Bill Hansen considers himself smarter than the average bear, although fortunately he has never had to put that hypothesis to a test. He was born at a very young age and, much to his chagrin, has been getting progressively older ever since. He has a lovely B.A. in Cultural Anthropology adorning his bathroom wall and it is, by far, the single most expensive piece of paper he owns. An award-winning photographer currently based out of Syracuse, NY, Bill's work has been exhibited multiple times at the New York State Fair and has been featured in several shows across Central New York.
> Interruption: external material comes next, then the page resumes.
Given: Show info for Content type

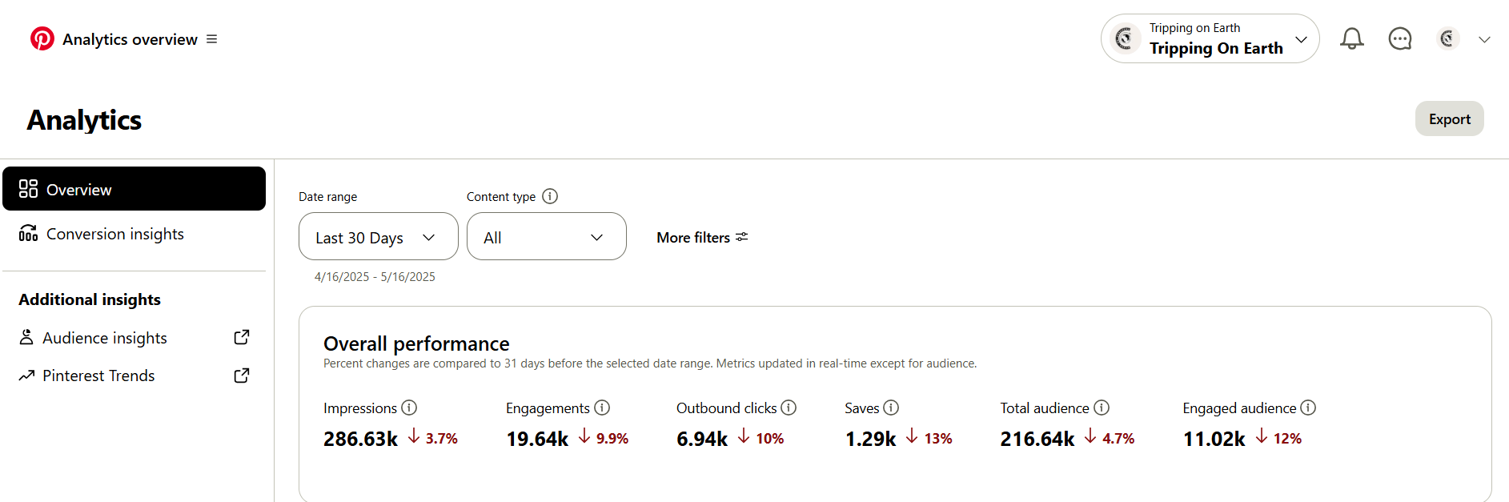Looking at the screenshot, I should pos(550,196).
He enjoys taking long walks on the beach; spontaneously going on adventures with his beautiful wife, even if it means driving twelve-hours just to try duck-fat-fried poutine; and sometimes, just sometimes, he finds subtle satisfaction in a good cup of coffee.

If given a choice, Bill would rather be in Hawaii.
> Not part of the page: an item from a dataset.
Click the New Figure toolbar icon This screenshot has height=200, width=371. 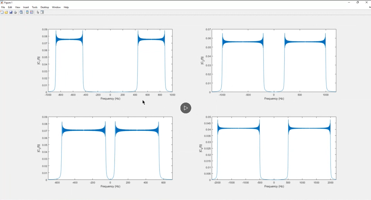[x=2, y=12]
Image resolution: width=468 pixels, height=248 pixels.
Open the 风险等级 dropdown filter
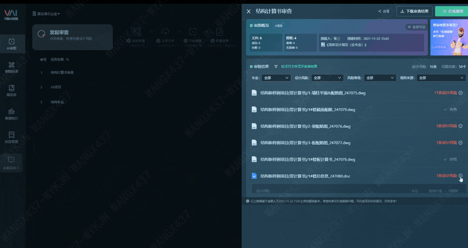coord(375,78)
Category Archives: Landscapes

S95 – Path to the past

S95 - Path to the past

Puako Petroglyph Archaeological Preserve, Big Island, HI. May 2014.


Long Lake Lilly Pads

Lilly Pads, Long Lake, NY 2010

Quiet Morning in the Adirondacks II

Lake Eaton, NY

Quiet Morning in the Adirondacks

Lake Eaton, NY

Reminder – World Pinhole Day is April 25th

Hidden Canal, Onondaga Lake Park, Liverpool, NY.

Hidden Canal, Onondaga Lake Park, Liverpool, NY. Home-made Altoids pinhole, expired T-Max 400 developed in Diafine.

Just a friendly neighborhood reminder that this Sunday! Sunday!! Sunday!!! is World Pinhole Photography Day.

In previous years, I’ve been well-intentioned, but still never quite actually participated.

This year however, I’ve built a custom pinhole camera from an Altoids tin (would that make it a ‘mint-hole’ camera, a ‘pintoid,’ ‘curiously lensless’???) from scratch. There are still some kinks (light leak, frame spacing/film winding) but, knock on wood, I should hopefully have them ironed out by Sunday (Sunday!! Sunday!!!).

For more info:
http://www.pinholeday.org/participate/


BHF – A couple more from Hawaii

Palm Fronds, O'ahu, fBHF on expired Ektachrome (1990).

Palm Fronds, O'ahu, fBHF on expired Ektachrome (1990).

As I twittered (tweeted, twooted, twinkled, twunctated or twhat-have-you) yesterday, I’ve finally finished scanning all the 120 rolls from my December trip to O’ahu; now I face the Herculean task of processing the rough scans into pretty pictures. At first glance, there are several frames that have caught my eye that I can’t wait to return to later.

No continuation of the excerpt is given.